On 1 February 2024, the Belgian Parliament approved a new Book 6 of the Civil Code, which introduces significant changes to the country's tort liability regime. In this article we explain the fundamental changes this legislative reform brings: the concurrence of contractual liability and tort liability, and the abolition of the quasi-immunity of auxiliaries.
The new Book 6 is expected to be published this summer and to enter into force on 1 January 2025.
Concurrence of contractual and tort liability
Currently the application of Belgian tort law between contracting parties is limited. Decades ago, the Belgian Supreme Court ruled that by entering into a contract, parties tacitly waive their right to claim damages under tort law if such damages were caused by a breach of contract. Consequently, such damages can only be claimed based on the contractual liability of the defaulting party. In other words, concurrence between contractual and extra-contractual liability is the exception rather than the rule in Belgian law.
The Belgian Supreme Court previously identified three exceptions to this rule. These exceptions are situations in which the damages are the result of a breach of contract that (i) is punishable under criminal law, (ii) forms a mixed fault (tort and contractual) resulting in only extra-contractual damages or (iii) is governed by regulatory law.
The legislator has now reversed the legal principle. After the entry into force of the new Book 6, concurrence will become the rule.
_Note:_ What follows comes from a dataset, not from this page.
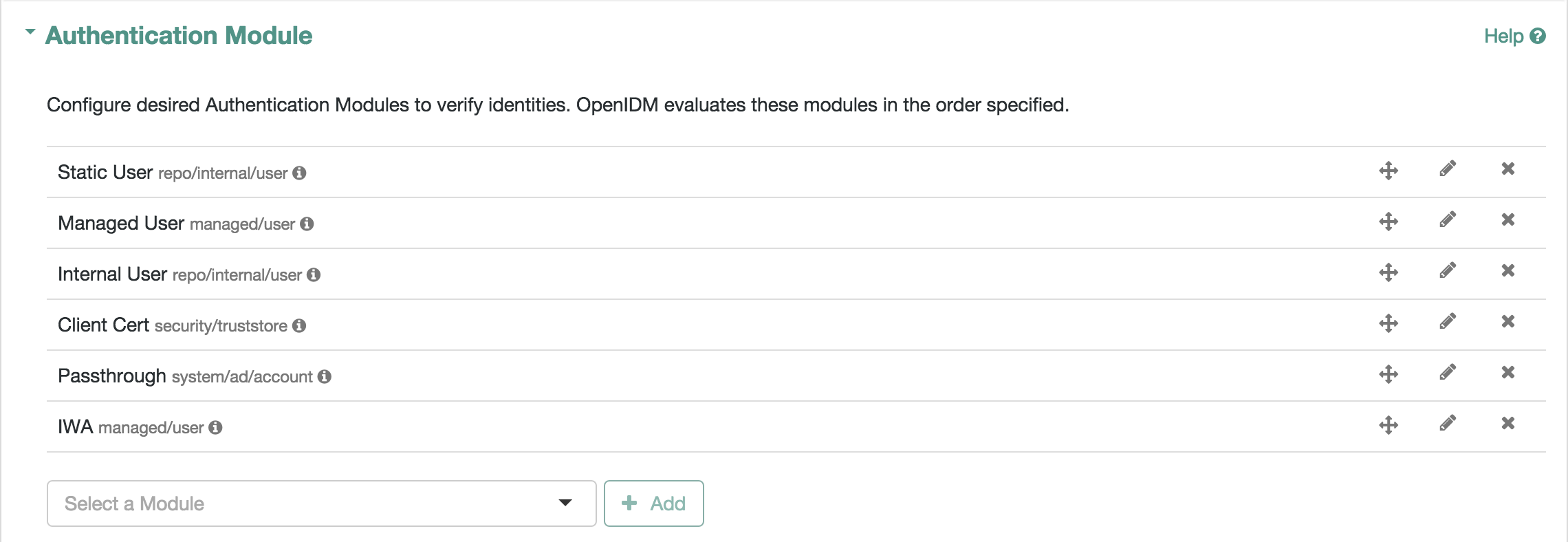This screenshot has width=1568, height=542.
Task: Collapse the Authentication Module section
Action: coord(30,32)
In case of a contractual default, the injured party will henceforth have the choice to pursue legal action based on either contractual or tort law to see its damages compensated.
As doctrine and case law had already aligned the scope of damages of contractual and tortious liability, this change is not expected to have far-reaching consequences.
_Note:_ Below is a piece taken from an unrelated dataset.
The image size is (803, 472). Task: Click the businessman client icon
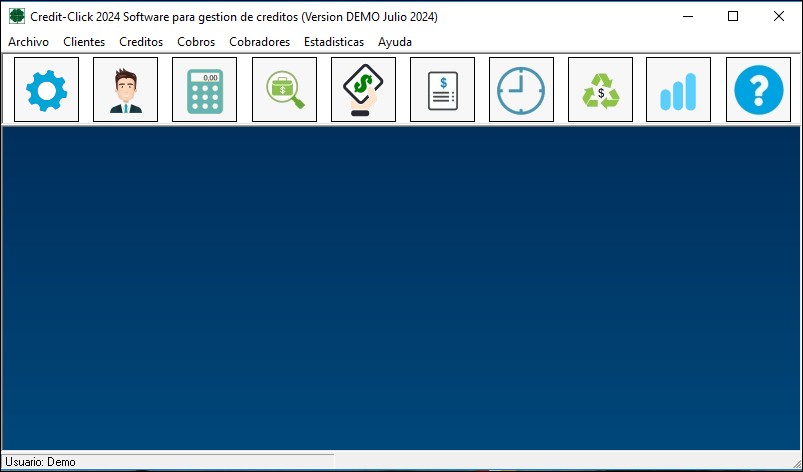tap(125, 90)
The relevant provisions being of a supplementary nature, the parties can also choose to set aside this new regime.
Abolition of the quasi-immunity of auxiliaries
However, concurrence becoming the rule does haven an important impact on the legal position of auxiliaries. An auxiliary is a person or entity entrusted by the debtor of a contractual obligation with the full or partial performance of that obligation. Under current law, such an auxiliary enjoys quasi-immunity from the claims of the principal. Under current law the principal can only bring a claim against its own contractual counterparty and not against the auxiliary, except under the specific exceptions for concurrence mentioned above. This is called the quasi-immunity of the auxiliary person.
This reform seeks to provide the ability to claim damages directly from the party who effectively caused the damage. Moreover, the possibility for the principal to claim from the auxiliary may be convenient in the event of the debtor's insolvency.
The new Book 6 will abolish this quasi-immunity. The principal will thus be able to claim extra-contractual damages from the auxiliary with whom he has no contractual relationship. However, parties can rule out this possibility in the contract between the principal and the debtor and/or in the contract between the debtor and auxiliary.
In absence of a specific clause excluding the application of the tort liability of the auxiliary, he/she may nevertheless protect himself against tort claims by invoking contractual defenses (e.g., limitation of liability, exoneration clauses, statute of limitations).
These contractual defenses can be based both on the contract the auxiliary has concluded with the debtor as well as on the contract between the principal and debtor. This second source can only be useful to the extent that the auxiliary has knowledge of the contents of the contract between the principal and the debtor.
This reform thus allows principals to seek redress directly from auxiliaries of their debtor. This implies the exposure of, amongst others, company directors, freelancers, independent subcontractors, and employees to a new type of claim made by a party they indirectly provide services for, potentially without prior knowledge of this party’s identity.
Conclusion
The changes to Belgian tort law mark a significant shift from previous practice. The concurrence of contractual and tort liability broadens the scope for claims, while the abolition of the quasi-immunity of the auxiliary may lead to an increase in claims against auxiliaries. Particular attention will need to be paid not only to contractual clauses between the debtor and the principal, but also between the debtor and the auxiliary.
As these changes enter into force, it will be interesting to observe their impact on the Belgian legal landscape. These changes could potentially lead to a fairer distribution of liability and a more comprehensive protection of the rights of victims, or to an increase in the exposure of the unwitting auxiliary.